Work instructions:
Every line of the records that holds the word "logo" should be copied.

Collected data entries
┄┄┄┄┄┄
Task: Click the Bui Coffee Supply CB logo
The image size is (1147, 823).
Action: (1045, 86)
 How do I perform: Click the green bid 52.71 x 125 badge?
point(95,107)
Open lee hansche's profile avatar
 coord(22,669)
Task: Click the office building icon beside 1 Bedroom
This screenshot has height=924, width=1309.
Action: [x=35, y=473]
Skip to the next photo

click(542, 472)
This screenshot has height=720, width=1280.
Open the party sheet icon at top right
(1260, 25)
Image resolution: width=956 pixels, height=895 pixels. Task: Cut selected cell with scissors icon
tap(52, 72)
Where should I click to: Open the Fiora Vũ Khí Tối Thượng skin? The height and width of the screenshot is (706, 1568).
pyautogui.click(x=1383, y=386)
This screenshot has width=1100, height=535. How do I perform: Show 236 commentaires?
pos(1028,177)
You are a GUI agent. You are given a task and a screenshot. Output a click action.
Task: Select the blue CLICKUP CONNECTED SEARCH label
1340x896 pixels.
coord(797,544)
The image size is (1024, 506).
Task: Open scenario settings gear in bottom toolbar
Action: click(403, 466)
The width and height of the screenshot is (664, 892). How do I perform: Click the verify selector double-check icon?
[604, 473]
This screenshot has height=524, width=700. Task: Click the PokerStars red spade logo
┄┄┄┄┄┄
Solution:
Task: Click the Bui Coffee Supply CB logo
This screenshot has height=524, width=700. Task: Click the PokerStars red spade logo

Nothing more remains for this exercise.